Stephen Weeks MLton@mlton.org
Mon, 6 Sep 2004 10:26:22 -0700


> The only downside is that in addition to every arithmetic operation
> on 8-bit and 16-bit words requiring a function call,

No.  Most of the arithops are defined in c-chunk.h as static inlines
that will be optimized away.  Only a few (like quot, rem) require
function calls, and that is necessary to keep gcc's optimizer from
doing things that the SML spec doesn't allow.

> each one of those operations will now require one or more sign
> extension and/or masking operations.  Of course, the cost of these
> operations may be minuscule in comparison to the cost of the
> function calls. :-)

You only have to do the sign extension if the value isn't already sign
extended.  I would think in most cases with a sequence of (signed)
arithops, gcc's optimizer would simply keep the value sign extended in
a register, but maybe gcc doesn't do as good a job as I would expect.

> The thing that I worry about is the native codegen for PowerPC.
> Will it have to deal with the same IL as the C codegen?  

Yes, but you could have the optimizer that runs before the Machine IL
do different things when compiling natively.
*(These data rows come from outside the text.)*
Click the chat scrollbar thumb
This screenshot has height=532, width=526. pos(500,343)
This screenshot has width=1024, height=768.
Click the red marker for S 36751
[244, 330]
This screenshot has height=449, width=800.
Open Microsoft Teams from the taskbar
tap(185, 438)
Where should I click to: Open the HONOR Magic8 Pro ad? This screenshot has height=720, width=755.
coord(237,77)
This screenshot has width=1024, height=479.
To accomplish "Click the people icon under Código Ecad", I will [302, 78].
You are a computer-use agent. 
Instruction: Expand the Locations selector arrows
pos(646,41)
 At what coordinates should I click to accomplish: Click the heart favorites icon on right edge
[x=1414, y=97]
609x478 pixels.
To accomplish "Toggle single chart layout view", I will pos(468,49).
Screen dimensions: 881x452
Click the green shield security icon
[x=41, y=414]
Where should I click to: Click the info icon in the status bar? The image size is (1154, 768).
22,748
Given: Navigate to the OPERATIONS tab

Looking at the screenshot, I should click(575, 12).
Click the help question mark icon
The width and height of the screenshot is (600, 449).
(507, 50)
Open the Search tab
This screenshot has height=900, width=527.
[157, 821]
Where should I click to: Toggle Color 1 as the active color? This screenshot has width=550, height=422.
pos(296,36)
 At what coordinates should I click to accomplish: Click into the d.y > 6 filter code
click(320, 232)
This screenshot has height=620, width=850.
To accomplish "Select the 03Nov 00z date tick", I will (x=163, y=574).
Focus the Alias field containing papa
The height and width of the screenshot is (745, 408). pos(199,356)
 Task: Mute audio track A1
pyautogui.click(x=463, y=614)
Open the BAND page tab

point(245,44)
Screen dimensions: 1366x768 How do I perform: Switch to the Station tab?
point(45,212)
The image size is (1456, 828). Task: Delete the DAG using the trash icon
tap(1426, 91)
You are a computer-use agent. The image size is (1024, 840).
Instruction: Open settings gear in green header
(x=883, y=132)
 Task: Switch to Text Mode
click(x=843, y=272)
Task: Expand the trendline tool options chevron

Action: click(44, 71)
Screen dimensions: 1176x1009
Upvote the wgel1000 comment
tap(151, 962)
> In that case, having the IL only know about unsigned words may
> result in a significant performance hit, in addition to unnecessary
> code bloat.

Maybe, but I'm not convinced.  The codegen or some earlier pass will
certainly need to decide at various points how 8 and 16 bit values are
to be represented in a 32-bit register.  It can choose to keep them
sign extended or masked, depending on what's appropriate.  A naive
approach would be to keep all words masked, and then to sign extend
before each arithop and mask after.  But there are better approaches.
Have a look at "Widening Integer Arithmetic" for a framework to think
about this issue.

	http://www.eecs.harvard.edu/~nr/pubs/widen-abstract.html

My guess is that their dynamic programming approach may not even be
necessary (although I'd like to see it) and that some simple
heuristics would do an acceptable job.  Kevin Redwine reads this list
-- perhaps he is interested in helping out with this issue?  In any
case, these heuristics could be expressed in the codegen or as an
optimization on the Ssa IL that eliminates all occurrences of Word8
and Word16.  My preference would be the Ssa IL, since then the
optimization could be used on other platforms.

> I'll finish hacking on IEEEReal.c today, so we should have a working
> port real soon.

Great.  BTW, I tweaked the runtime yesterday to compile all the
Real/*.c files with -O1 instead of -O2, which was causing problems on
Cygwin.  This may help you as well.